Pheffer Amato sues for recount in AD 23 race 1

With the Assembly District 23 race still too close to call, Assemblywoman Stacey Pheffer Amato has filed a lawsuit calling for all ballots to be recounted manually. Her challenger, Tom Sullivan, is ahead just 246 votes.

Assemblywoman Stacey Pheffer Amato (D-Rockaway Park) is calling for a recount in the general election for Assembly District 23 against Tom Sullivan.

The race, which has remained officially undecided with 246 votes separating the candidates and Sullivan holding the lead with 94 percent of the vote counted, has yet to be called.

Last week, Pheffer Amato said in a statement, “It is important for EVERY vote to be counted. The Board of Elections is currently awaiting absentee, military, overseas and affidavit ballots to be received. While it may take some time, we must embrace the rules and laws in order to have an official result.”

Sullivan was notified of the lawsuit via an email from the Queens Board of Elections office just before 11 p.m. last night, he told the Chronicle. Late last week, he received one informing him that Pheffer Amato was being represented by Sweeney, Reich & Bolz, LLP, Long Island-based attorneys who are mainstays in the Queens Democratic Party. Pheffer Amato and Frank Bolz signed the lawsuit, which lists both Sullivan and the city BOE as respondents.

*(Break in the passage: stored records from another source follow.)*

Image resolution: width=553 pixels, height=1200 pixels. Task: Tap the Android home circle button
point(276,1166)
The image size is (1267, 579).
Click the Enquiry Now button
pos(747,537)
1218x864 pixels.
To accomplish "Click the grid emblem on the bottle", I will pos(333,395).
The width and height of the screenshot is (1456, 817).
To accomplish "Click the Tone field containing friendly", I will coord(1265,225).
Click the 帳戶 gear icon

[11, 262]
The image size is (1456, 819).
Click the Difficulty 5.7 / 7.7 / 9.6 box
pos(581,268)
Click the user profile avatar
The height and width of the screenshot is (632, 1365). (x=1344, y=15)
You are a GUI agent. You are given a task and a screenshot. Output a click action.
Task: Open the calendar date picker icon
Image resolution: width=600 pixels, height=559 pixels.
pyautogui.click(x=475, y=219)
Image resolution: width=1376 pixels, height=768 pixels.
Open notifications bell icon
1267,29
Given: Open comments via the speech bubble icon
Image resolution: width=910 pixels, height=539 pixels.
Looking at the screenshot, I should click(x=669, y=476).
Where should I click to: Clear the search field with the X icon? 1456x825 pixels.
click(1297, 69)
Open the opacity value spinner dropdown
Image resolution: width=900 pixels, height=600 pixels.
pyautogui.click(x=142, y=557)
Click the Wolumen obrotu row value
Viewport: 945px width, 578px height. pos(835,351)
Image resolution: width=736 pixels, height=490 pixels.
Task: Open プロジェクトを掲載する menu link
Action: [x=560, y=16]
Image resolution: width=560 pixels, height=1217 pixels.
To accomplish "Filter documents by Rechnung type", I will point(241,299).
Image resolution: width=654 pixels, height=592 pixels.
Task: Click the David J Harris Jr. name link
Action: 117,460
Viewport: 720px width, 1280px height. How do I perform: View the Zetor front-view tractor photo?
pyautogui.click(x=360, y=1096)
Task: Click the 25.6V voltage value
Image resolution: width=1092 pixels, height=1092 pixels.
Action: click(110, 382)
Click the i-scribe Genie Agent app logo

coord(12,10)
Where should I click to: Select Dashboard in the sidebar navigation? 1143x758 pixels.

It calls for the court to order as issue to determine the validity of all ballots cast in the general election, for an accurate tally to be determined under the recanvass of the votes cast and for all ballots to be recanvassed by hand, according to the documents, which were obtained by the Chronicle.

The lawsuit states that over 1,000 absentee and affidavit ballots are left to be counted and that the absentees are done on a rolling basis and the affidavits are scheduled to be canvassed tomorrow, Nov. 16. 

Sullivan was reached out to by the Republican Assembly Committee to provide him with legal counsel.

According to Sullivan, his opponent’s campaign is questioning “abnormally high voter turnout in certain ZIP codes,” such as Breezy Point and Belle Harbor, as well as signature matches. Breezy Point had the highest voter turnout by percentage in the city, according to voter turnout data.

“There are a large number of Paper Ballots cast in the General Election causing a disproportionate number of ballots to be cast by mail in relation to past general elections,” the suit states, including that “the final result of the General Election may be determined by the canvass of the various types of Paper Ballots mentioned.”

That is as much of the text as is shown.